Avantasia – The Wicked Symphony Review

Avantasia // The Wicked Symphony
Rating: 4.0/5.0 —Wicked catchy!
Label: Nuclear Blast (EU | US)
Websites: tobiassammet.com | myspace.com/tobiassammet
Release Dates: EU: 03.04.2010 | US/CA: 05.04.2010

So here we have The Wicked Symphony, one of two new albums released this week by Avantasia, the brainchild of one Tobias Sammet (Angel of Babylon being the companion album). Many of you likely know Mr. Sammet as the singer of German power metallers Edguy. Avantasia is his long running mega-sized side project where he collaborates with varied musicians across the metal/hard rock spectrum and experiments with moods and sounds that might not necessarily fit within the paradigm of the more straightforward Edguy. Wicked Symphony and Angel of Babylon complete the trilogy started by 2008’s Scarecrow album. For an easy point of reference, think of Avantasia as a more metalized and less (but still quite) self-indulgent version of Ayreon.

Upfront, I will admit that my humble take on musical projects with numerous guest musicians is that they tend to be dicey propositions, and keeping a sense of consistency, flow and unity from track to track can be tough to pull off. Therefore, with all relevant biases identified for your benefit, my cynical self approached this with suitable caution, suspicion and skepticism.

After a very Conan the Barbarian-esque opening, the festivities kick off in fine form with the title track, a rousing, stomping number with Tobias engaging in very effective dueling vocals with Jorn Lande (Jorn, ex-Mastermind) and Russell Allen (Symphony X). Even at nine plus minutes, the song never gets boring because of the sheer quality of songwriting and musicianship on display.

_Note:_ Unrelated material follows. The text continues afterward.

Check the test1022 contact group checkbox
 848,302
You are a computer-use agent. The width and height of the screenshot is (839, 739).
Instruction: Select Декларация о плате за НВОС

This is 100% epic, bombastic power metal with memorable hook after hook. If I were forced at gunpoint to compare it to a more established band, I would have to say Episode era Stratovarius.

From there we get Tobias accompanied by the legendary Klaus Meine of Scorpions fame on “Dying for an Angel” (the first single and video) with Meine’s vocal lines really sounding classy and oh so familiar and adding a real legitimacy to the proceedings. Thereafter we get “Scales of Justice” with the mighty Tim “the Ripper” Owens sounding extra mighty and in full air raid siren mode. This track sounds like it could have been lifted right off of Judas Priest’s Jugulator (if that album didn’t suck) and is pretty damn heavy! Both songs benefit from the trade off vocal approach and catchy songwriting with big choruses that really get stuck in your head after one or two listens.

What makes this album (and Angel of Babylon) work is the fact that Tobias is a gifted songwriter with a knack for wringing the maximum power and drama from his guest’s performances as well as making things memorable and catchy as hell. It is important to note that the musical focus of all the tracks is centered around the vocals rather than the guitar. This works because Mr. Sammet clearly did his homework and selected some major metal talent to join the campaign and his hired guns do not disappoint. At times it sounds like each is trying to outdo the others for the title of Lord of Metal Pipes (with Jorn usually winning by sounding like he just gargled moonshine before recording his vox). A perfect example of this vocal combat is Runaway Train where Tobias, Jorn Lande, Bob Catley and Michael Kiske (of old school Helloween fame) all hurl vocal lines at each other over the course of a slowly building eight minute plus epic power ballad.

Despite featuring different singers and musicians from track to track, the entire album manages to feel like one cohesive whole and that whole kicks a whole lot of ass!!! If there is a downside, it’s that a few songs lack the power and punch of the previously mentioned standout cuts, though none are complete throwaways. If you forgive the minor filler, this is a standout vocal driven power metal album that really lets the vocals do all the talking! Highly recommended to power metal aficionados.